RockDoctor writes: The NASA/SWRI/Lowell Observatory (and at least 3 universities) team managing the download of data from New Horizons has released a first look at the results downloaded so far. At the time of writing, about 4 days of about 600 days of downloading had been completed. The next milestone hinted at is for March 2019 when the LPSC (Lunar & Planetary Science Conference) will get another batch of data as the various science teams get more data out of the pipeline.
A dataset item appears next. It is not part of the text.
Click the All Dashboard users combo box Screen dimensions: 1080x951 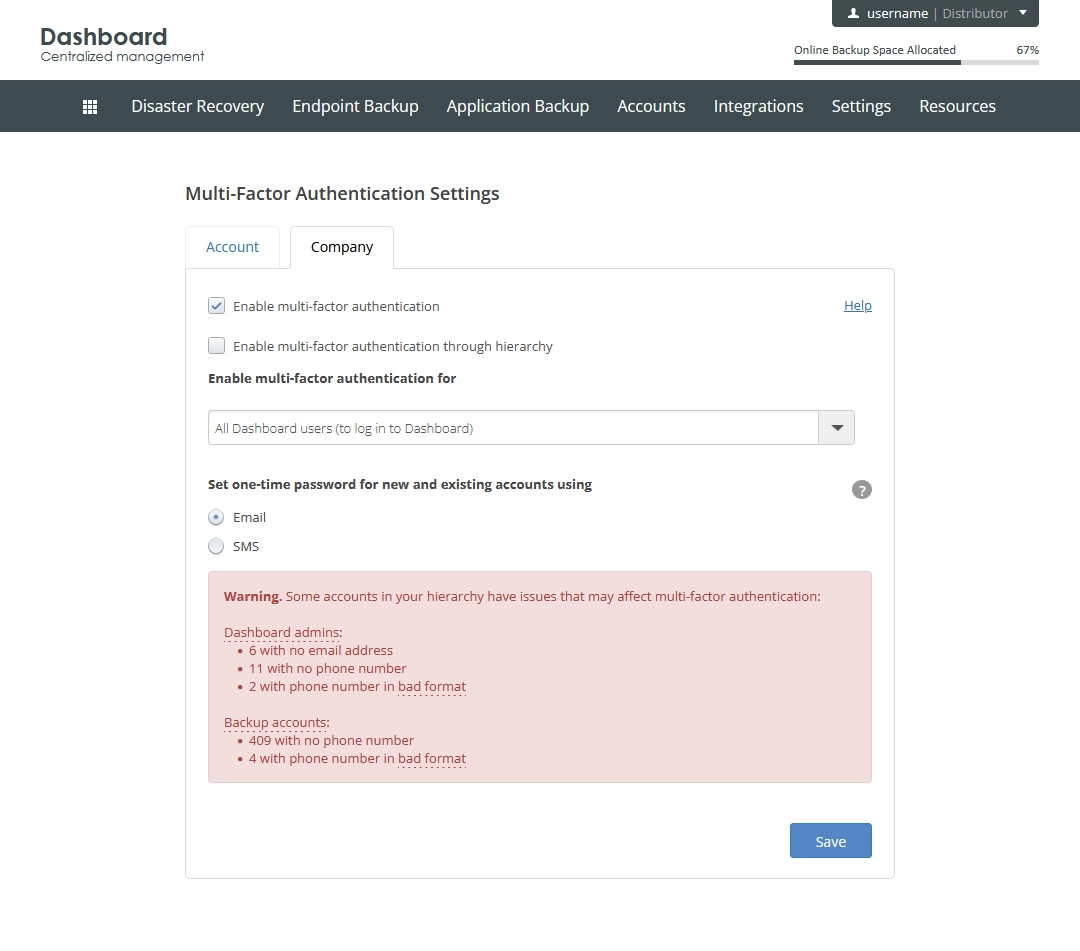(531, 428)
Results: Firstly the overall shape — as hinted by the occultation results from nearly a year ago — is a contact binary. There is a lot of work going on from that, about how it could have formed, its accretion history and thermal history. The rotation period is better known (and this will improve as more data is downloaded) at 15=/-1 hours. The mass remains unknown. The mass ratio of the two components (nicknamed “Ultima” and “Thule”) is suspected to be the same as their volume ratio — 2.6:1; to get an accurate mass, observation of a satellite is needed, but the trajectory change for the spacecraft is unlikely to be large enough to estimate the mass well. Very little data has come down yet about the mineralogy, but the color suggests there is less water ice on MU69 than on Nix, the satellite of Pluto similar in size to MU69. The reason for a bright region to mark the junction between the two lobes is not known. That’ll be the sum of the data for the next 10 weeks until the 50th LPSC on March 18th.